:: Tasks ::
1. Reproduce the paper on two charged particles in a trap, everything from "We report on" down to "of the problem.".
2. According to the abstract of the paper on two charged particles in a trap, which spectral densities do the proposed analytic relations include?
3. Pick up the paper on two charged particles in a trap after its last line and continue it.

:: Selected text ::
Spectral Characteristics of Stochastic Motion in the System of Two Interacting Particles

Abstract

We report on the results of analytic and numerical investigations of spectral characteristics of the stochastic (thermal) motion of two charged particles in the anisotropic electric field of a trap. We propose analytic relations for the spectral density of displacements in such a system with homogeneous and inhomogeneous heat sources, including the spectral densities for each particle, as well as for their total and mutual displacements. The resulting relations have been verified by numerical simulation of the problem.

Appendices

APPENDIX A

To find the correlators of velocities and displacements in the system defined by Eqs. (1), (2), we note that the correlators of random force F_b1(2) satisfy equations

$$\langle {{F}_{{b1}}}\rangle = \langle {{F}_{{b2}}}\rangle \equiv 0,\quad \langle {{F}_{{b1}}}{{F}_{{b2}}}\rangle = 0,$$

$$\langle {{F}_{{b1}}}{{V}_{2}}\rangle = \langle {{F}_{{b2}}}{{V}_{1}}\rangle \equiv 0,\quad \langle {{F}_{{b1}}}{{\xi }_{2}}\rangle = \langle {{F}_{{b2}}}{{\xi }_{1}}\rangle \equiv 0,$$

$$\langle {{F}_{{b1}}}{{\xi }_{1}}\rangle = \langle {{F}_{{b2}}}{{\xi }_{2}}\rangle \equiv 0,\quad \langle {{F}_{{b1}}}{{V}_{2}}\rangle = \langle {{F}_{{b2}}}{{V}_{1}}\rangle \equiv 0,$$

where V₁₍₂₎ = dξ₁₍₂₎/dt are the velocities of particles per degree of freedom. (Here and below in Appendix A, angle brackets 〈 〉 indicate averaging over time for t → ∞.) Considering that 〈ξ₁V₁〉 = 〈ξ₂V₂〉 ≡ 0 and 〈V₁₍₂₎F_b1(2)〉 = ν\(T_{{1(2)}}^{0}\) for motion of particles in closed trajectories, where \(T_{{1(2)}}^{0}\) is the temperature of heat sources, we can write the equations for particle velocity and displacement correlators in form [9, 10]

$$ - \frac{{\nu \delta {{T}_{{1(2)}}}}}{M} + b\langle {{V}_{{1(2)}}}{{\xi }_{{2(1)}}}\rangle = 0,$$

(A.1)

:: Data lines ::
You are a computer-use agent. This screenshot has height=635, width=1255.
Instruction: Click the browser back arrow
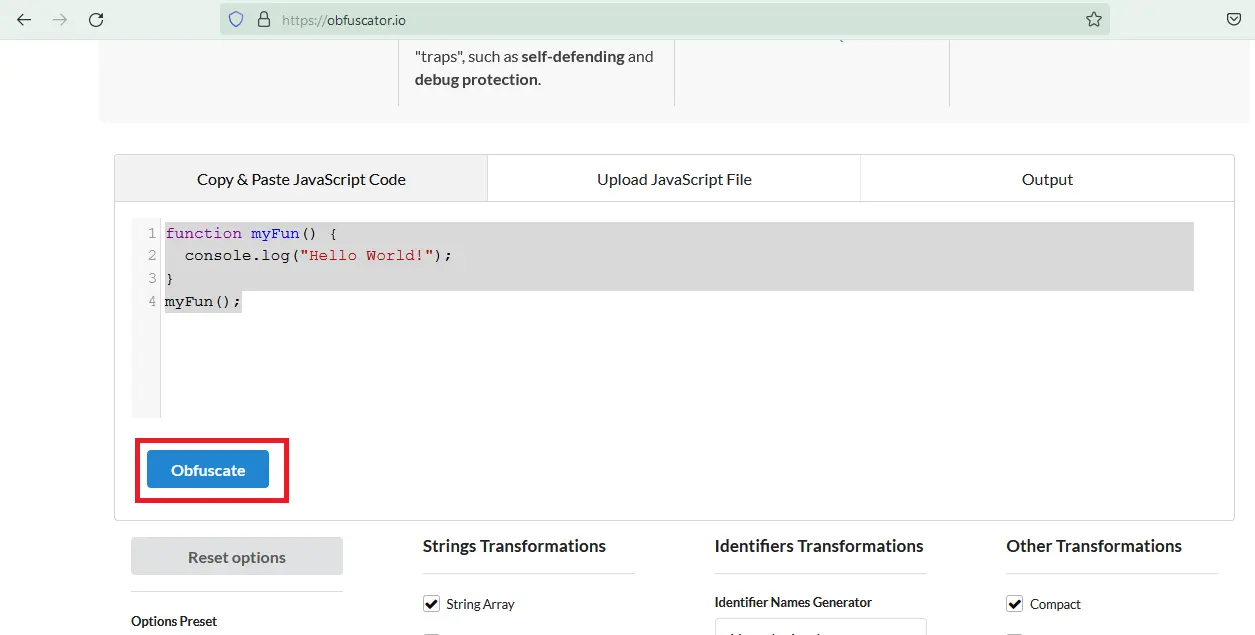tap(24, 19)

:: Responses to the tasks ::
1.
We report on the results of analytic and numerical investigations of spectral characteristics of the stochastic (thermal) motion of two charged particles in the anisotropic electric field of a trap. We propose analytic relations for the spectral density of displacements in such a system with homogeneous and inhomogeneous heat sources, including the spectral densities for each particle, as well as for their total and mutual displacements. The resulting relations have been verified by numerical simulation of the problem.

2.
- The spectral density for each particle
- The spectral density of their total displacements
- The spectral density of their mutual displacements

3.
$$ - a\langle {{({{\xi }_{{1(2)}}})}^{2}}\rangle + b\langle {{\xi }_{1}}{{\xi }_{2}}\rangle + \frac{{{{T}_{{1(2)}}}}}{M} = 0,$$

(A.2)

$$ - \nu \langle {{V}_{{1(2)}}}{{\xi }_{{2(1)}}}\rangle - a\langle {{\xi }_{1}}{{\xi }_{2}}\rangle + b\langle {{({{\xi }_{{2(1)}}})}^{2}}\rangle + \langle {{V}_{1}}{{V}_{2}}\rangle = 0,$$

(A.3)

$$ - 2\nu \langle {{V}_{1}}{{V}_{2}}\rangle - a\langle {{\xi }_{1}}{{V}_{2}}\rangle - a\langle {{\xi }_{2}}{{V}_{1}}\rangle = 0.$$

(A.4)

Here, δT₁₍₂₎ = \(T_{{1(2)}}^{0}\) – T₁₍₂₎ and T₁₍₂₎ = M〈\(V_{{1(2)}}^{2}\)〉 is the doubled kinetic energy of stochastic motion of particles.

Solving Eqs. (A.1)—(A.4), we obtain the energy valance equation in system (1a), (1b); this balance sets in at \(T_{1}^{0}\) ≠ \(T_{2}^{0}\) and leads to a redistribution of the stochastic kinetic energy between particles [9, 10]:

$$\delta {{T}_{{1(2)}}} - \frac{{{{b}^{2}}(T_{1}^{0} - T_{2}^{0})}}{{2{{b}^{2}} + {{\nu }^{2}}a}},$$

(A.5)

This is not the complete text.